In previous studies, the increased interference with rare compared with frequent distractor presentation was attributed to the reduced top-down incentive to suppress distractors when they were rare. However, these studies compared blocks of trials where distractors were rare with blocks of trials where distractors were frequent (Geyer et al., 2008; Müller et al., 2009). In the current research, the frequency of distractor-present trials was always the same and only the probability of the distractor position changed. Nonetheless, a similar mechanism may be at work. The top-down incentive to suppress distractors on low-probability positions was weak and therefore, less suppression was applied and interference by the distractor was stronger.

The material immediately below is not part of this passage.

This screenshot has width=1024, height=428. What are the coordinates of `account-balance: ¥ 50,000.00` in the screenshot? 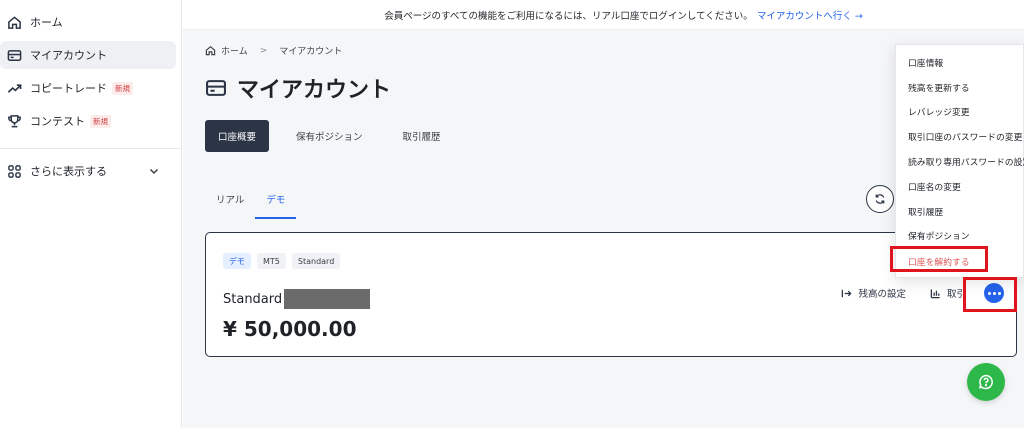 It's located at (290, 329).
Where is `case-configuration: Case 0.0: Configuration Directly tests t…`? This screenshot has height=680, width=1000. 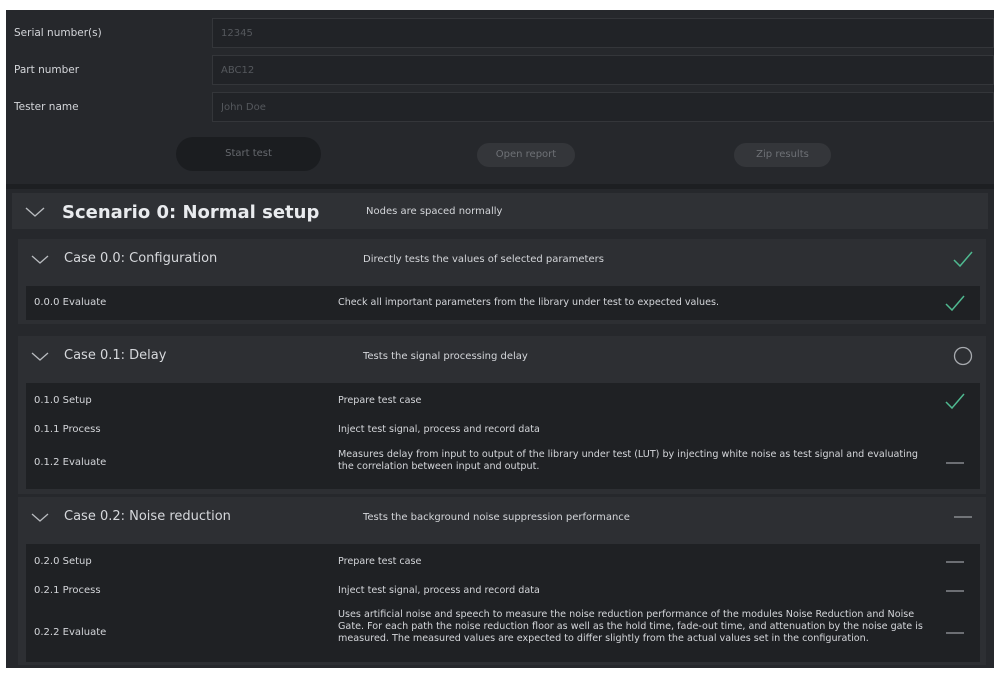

The neutral condition in the cueing literature

The ambiguities discussed in the present article are reminiscent of a previous debate in the cueing literature. Peripheral cues result in better performance at the cued than at uncued locations (Posner & Cohen, 1984). However, the question was whether the difference reflects benefits at the cued location or costs at the uncued location (de Gonzaga Gawryszewski et al., 1987; Jonides & Mack, 1984). To decide between these alternatives, a neutral condition is needed, but there are several options for creating a neutral condition. For instance, a condition without cues could serve as neutral condition, but it may be that general alertness is lower without cues (Fan et al., 2002; Prasad et al., 2021). Another option is to present cues at all different locations, but many homogeneous cues facilitate target detection compared with a single cue (Schönhammer et al., 2020). Nonetheless, the general conclusion in the cueing literature was that the neutral condition is intermediate between performance at cued and uncued locations, suggesting that benefits and costs exist (Carrasco, 2011). In the present investigation, we arrive at a similar conclusion because the condition with equal-probability distractor placement yielded results that were intermediate between the low- and high-probability distractor positions. In contrast to the discussion in the cueing literature, however, there are far less doubts about characteristics of the baseline or neutral condition. Equal-probability distractor placement represents an almost natural reference point for high- and low-probability distractor placement.

Conclusion

The recent literature on statistical learning has claimed that the reduction of distractor interference at high- compared with low-probability distractor positions reflects attentional suppression of the high-probability distractor position. While impaired target processing at this position on distractor-absent trials supports this claim, it cannot be ruled out that the rarity of distractors on low-probability positions also contributes. To test this idea, we compared interference on high- and low-probability distractor positions to equal-probability distractor placement. We found interference on low-probability distractor position to be larger than with equal-probability distractor placement, which confirms that distractor rarity boosted interference. Thus, the difference between high- and low-probability distractor positions reflects both attentional suppression and effects of distractor rarity. As contributions of distractor rarity were previously neglected, conclusions drawn in previous studies need to be revised.